I fly to Miami because I am craving sun. I want the heat to warm me from the inside out because winter has been long and I’m ready for things to change without everything changing. I’m ready for a new season, of life or of just weather, I’m not yet sure.
I arrive and it’s dark and the heat is thick and it’s exactly what I’ve been needing. I breeze through the airport, pay for my bus ticket on the #150 bus which will take me to South Beach where my hostel is. I don’t know when I got good at things like finding my way in the dark in new cities but it’s become something I value.
From the moment I arrive I start falling in love. I can’t believe my luck. I work hard and I try my best to help people and I laugh loudly and I bring myself to Miami and it’s what I always dreamed of.
I head out into the night and the street is full of people like me, strangers in a new land, being led by moonlight and lessened inhibitions.
I wake up early the next morning and spend the next few days being consumed by Miami. I fall in love with everything including myself.
I love mornings by the pool before the sun gets too hot. I love afternoons cooling down in the A/C with the older Russian lady who shares the top bunk. We make inside jokes about the people we observe and the amount of luggage they pack and the clothes they go clubbing in.
She cries one afternoon telling me how she hit her breaking point a month earlier with her work as a lawyer in Austria and how she left her kids and husband and fled to Miami for a getaway to get her head straight. She tells me she can’t keep giving so much to everyone all the time and that she’s scared she’ll go back home after this trip and do the same thing.
I listen as she cries and I know exactly what she means and maybe that’s the reason for our meeting. We needed to listen and hear and share with each other. Sometimes it all really is that simple.
I continue falling in love as I explore the shops on Lincoln Road, wandering into art galleries and food markets. I fall hard when I discover the book store tucked behind the cafe, the one with the stone path leading me to the door.
I fall for the cute bookstore guy who gave me recommendations and then his number. The one who led me by my arm straight to the books about crystals and chakras and then told me, “Wait, I know something else you’ll like.”
He reached up high and pulled down an age-old Judy Blume book from the top shelf. “I do like that book,” I tell him. I liked it when I was 12 and growing through my teenage years and I laugh at the fact that he suggested it to me now, in my 30’s. He leads me from room to room, making jokes and selecting books he thinks I’ll like, before asking if I will meet him for drinks the next day.
I smile and say goodbye and what I like the most is the way I walk away these days and allow the sweet moments to be just what they are. Warm memories in hot places.

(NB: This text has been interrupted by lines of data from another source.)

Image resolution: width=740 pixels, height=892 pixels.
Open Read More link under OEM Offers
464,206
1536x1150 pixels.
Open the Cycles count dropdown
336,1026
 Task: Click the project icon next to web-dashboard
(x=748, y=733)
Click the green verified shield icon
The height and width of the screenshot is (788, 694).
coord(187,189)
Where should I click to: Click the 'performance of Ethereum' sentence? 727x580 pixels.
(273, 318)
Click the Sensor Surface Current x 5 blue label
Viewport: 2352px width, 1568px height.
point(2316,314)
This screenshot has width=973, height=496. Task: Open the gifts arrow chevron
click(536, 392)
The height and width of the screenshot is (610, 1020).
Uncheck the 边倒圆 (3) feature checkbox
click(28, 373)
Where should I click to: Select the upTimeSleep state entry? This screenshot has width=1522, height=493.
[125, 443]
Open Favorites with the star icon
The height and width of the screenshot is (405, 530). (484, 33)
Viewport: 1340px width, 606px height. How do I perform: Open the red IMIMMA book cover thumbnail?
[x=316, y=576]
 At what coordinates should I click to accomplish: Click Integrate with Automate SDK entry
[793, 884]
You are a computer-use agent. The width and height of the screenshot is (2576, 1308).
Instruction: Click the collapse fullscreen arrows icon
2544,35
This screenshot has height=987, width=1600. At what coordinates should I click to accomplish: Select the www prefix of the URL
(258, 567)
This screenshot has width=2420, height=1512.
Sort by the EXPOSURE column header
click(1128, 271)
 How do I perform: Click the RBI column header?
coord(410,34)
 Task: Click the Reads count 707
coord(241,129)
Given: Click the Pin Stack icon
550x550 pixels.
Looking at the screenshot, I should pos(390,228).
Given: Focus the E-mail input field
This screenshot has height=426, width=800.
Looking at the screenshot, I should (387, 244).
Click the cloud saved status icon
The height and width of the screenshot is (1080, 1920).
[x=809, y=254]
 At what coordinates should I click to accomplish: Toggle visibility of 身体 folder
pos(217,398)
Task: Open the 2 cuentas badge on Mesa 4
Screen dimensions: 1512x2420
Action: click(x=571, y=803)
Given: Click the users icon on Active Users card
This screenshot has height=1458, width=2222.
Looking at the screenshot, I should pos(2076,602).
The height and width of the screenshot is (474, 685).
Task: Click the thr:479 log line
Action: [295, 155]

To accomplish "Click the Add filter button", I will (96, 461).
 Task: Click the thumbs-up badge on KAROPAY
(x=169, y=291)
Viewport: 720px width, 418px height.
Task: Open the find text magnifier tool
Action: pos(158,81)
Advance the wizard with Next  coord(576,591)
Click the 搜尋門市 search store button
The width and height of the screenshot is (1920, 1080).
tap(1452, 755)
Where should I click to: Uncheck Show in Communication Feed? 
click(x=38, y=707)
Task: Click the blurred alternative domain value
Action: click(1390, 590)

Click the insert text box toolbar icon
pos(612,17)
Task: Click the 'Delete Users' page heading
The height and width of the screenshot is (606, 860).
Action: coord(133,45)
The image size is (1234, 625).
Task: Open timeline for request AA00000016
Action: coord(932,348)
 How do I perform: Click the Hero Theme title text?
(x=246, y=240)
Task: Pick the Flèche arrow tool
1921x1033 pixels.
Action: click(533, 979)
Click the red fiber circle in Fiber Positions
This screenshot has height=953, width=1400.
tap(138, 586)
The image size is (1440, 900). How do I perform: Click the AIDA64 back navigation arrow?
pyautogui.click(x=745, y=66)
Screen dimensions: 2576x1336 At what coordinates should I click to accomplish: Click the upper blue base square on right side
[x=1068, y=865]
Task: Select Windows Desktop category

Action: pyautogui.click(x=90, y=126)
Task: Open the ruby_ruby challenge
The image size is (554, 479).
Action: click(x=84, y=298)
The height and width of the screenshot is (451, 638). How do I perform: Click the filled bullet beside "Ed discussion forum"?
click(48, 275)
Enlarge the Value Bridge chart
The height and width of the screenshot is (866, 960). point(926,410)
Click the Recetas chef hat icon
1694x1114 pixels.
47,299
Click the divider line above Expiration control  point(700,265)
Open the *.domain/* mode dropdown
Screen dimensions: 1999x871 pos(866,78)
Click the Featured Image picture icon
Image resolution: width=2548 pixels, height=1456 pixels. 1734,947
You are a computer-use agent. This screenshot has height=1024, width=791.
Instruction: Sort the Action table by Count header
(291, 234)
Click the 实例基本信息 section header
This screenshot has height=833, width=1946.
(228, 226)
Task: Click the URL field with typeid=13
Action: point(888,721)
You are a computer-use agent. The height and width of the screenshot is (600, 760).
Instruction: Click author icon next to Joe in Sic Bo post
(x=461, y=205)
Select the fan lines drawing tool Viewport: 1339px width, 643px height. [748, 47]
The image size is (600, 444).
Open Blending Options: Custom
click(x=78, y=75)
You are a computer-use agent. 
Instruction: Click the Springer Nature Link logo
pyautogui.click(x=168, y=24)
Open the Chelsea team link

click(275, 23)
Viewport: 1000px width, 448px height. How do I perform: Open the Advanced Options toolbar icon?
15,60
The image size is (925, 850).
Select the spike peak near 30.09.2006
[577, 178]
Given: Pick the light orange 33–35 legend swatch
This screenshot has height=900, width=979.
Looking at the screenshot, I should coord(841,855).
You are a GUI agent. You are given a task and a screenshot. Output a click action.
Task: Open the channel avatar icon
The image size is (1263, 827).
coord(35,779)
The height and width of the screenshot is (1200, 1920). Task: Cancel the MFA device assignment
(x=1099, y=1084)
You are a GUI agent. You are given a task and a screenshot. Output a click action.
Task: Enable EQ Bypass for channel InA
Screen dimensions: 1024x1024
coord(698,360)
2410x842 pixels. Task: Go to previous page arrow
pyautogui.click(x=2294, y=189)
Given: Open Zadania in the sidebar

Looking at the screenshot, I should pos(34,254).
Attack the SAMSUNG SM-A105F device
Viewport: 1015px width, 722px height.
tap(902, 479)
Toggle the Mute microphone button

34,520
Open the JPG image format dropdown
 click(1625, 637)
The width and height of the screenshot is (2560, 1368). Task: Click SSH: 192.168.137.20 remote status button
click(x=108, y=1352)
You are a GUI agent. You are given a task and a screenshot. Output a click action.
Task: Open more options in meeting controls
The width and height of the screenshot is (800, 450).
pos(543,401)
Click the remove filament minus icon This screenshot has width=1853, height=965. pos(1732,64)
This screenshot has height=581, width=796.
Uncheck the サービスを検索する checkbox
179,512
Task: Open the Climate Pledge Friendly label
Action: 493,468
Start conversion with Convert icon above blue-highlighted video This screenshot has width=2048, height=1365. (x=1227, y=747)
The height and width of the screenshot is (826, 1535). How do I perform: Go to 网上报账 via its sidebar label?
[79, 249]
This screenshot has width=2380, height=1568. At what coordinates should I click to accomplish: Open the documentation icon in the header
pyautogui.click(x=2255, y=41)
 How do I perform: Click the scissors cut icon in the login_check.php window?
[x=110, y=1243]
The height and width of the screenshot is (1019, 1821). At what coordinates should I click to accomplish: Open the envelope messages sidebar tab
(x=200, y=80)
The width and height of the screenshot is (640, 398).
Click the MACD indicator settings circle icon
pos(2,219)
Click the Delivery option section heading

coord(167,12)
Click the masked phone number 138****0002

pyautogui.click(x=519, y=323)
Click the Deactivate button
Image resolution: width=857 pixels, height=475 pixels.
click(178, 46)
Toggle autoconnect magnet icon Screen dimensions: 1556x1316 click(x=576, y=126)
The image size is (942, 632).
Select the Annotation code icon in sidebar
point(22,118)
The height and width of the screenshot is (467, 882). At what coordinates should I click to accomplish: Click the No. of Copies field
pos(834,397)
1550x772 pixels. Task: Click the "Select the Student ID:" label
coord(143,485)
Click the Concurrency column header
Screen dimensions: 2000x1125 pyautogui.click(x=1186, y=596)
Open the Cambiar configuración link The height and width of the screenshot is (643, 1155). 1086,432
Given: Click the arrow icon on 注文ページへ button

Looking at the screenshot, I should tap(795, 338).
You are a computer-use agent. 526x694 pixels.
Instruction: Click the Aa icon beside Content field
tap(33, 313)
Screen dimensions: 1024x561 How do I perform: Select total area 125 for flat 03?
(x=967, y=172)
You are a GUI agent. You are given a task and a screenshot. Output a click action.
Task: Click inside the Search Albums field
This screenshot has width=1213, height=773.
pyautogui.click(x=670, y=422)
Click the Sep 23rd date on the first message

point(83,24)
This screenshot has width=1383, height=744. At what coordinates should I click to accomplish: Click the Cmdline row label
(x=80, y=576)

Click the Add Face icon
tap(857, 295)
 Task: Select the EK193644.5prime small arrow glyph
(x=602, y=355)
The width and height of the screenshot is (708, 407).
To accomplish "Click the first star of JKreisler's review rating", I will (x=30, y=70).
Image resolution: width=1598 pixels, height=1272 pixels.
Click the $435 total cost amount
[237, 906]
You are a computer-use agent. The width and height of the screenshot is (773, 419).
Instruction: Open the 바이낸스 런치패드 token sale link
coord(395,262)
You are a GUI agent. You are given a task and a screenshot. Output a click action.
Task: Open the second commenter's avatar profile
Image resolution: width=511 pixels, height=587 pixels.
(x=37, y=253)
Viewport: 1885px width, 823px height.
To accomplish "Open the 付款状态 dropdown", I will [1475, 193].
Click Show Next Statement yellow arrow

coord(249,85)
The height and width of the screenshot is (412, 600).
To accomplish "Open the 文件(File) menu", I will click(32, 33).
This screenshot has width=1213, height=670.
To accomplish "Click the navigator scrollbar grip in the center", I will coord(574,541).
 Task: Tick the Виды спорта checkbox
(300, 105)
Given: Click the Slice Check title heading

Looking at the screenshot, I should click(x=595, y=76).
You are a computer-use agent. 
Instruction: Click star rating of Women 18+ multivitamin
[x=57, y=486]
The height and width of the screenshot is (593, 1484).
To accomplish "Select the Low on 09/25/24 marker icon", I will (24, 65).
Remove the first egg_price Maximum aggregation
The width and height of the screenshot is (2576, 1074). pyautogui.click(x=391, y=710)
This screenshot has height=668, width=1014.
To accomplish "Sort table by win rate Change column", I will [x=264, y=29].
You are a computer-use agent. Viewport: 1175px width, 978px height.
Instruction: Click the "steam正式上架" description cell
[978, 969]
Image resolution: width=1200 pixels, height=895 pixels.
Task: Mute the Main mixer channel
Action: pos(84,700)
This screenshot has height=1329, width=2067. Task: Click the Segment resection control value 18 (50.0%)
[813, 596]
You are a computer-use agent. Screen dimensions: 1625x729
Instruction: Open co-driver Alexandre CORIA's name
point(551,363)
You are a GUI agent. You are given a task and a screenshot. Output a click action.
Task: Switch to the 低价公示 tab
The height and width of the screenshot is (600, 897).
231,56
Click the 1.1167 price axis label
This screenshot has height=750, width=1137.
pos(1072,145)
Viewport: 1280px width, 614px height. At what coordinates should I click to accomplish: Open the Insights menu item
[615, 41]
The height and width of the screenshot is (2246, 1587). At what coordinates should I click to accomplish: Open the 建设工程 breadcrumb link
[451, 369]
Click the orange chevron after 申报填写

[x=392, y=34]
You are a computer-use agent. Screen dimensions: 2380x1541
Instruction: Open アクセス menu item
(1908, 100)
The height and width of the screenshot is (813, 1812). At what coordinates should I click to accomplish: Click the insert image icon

I make my way to the boardwalk to watch the sunset at the suggestion of the guy in the bookstore, and then I make my way down Alton Road and become enchanted with the tiny sandwich shop across the street from the seediest of nightclubs, a recommendation from a friend met on another trip when I was just starting to own this magical life.
I pull up a stool at the sandwich bar and the guy next to me strikes up a conversation over our turkey clubs with gherkins. He tells me he’s from Toronto but he pronounces it with a hard T. I smile at his white lie and tell him that only tourists pronounce Toronto like that. It’s a comfort to know that men are the same everywhere, obvious and silly.
I fall in love with evening walks on the beach and palm trees at sunset and dogs and rollerbladers on the boardwalk.
I fall hard for Wynwood and the streets that make me unsure and then I turn a corner and 2nd Avenue is there waiting with it’s explosions of color and art. The ground beneath my feet is stenciled in ink and little inspirations, while the walls on each building are dripping with paint and creativity.
I drink gin and tonics at midnight by the pool with a guy from Mexico City whose dream is to rent a Harley and cruise it around South Beach. I like his photos on social media when he does.
On my last day, hot afternoon rains trap me inside an nameless coffee shop with marble table tops and $6 croissants and I love what Miami offers, this first showing of itself to me.
I fall in love with the way Miami makes me feel like I am surrounded by color and life, art and other people’s souls. The lovely balance between locals who are proud of their neighborhoods and tourists desperately wanting to make Miami their own. We’re all fitting in, in the strangest way.
Miami has made me an explorer of new lands, a woman both curious and enamored, open and blooming, sand between her toes.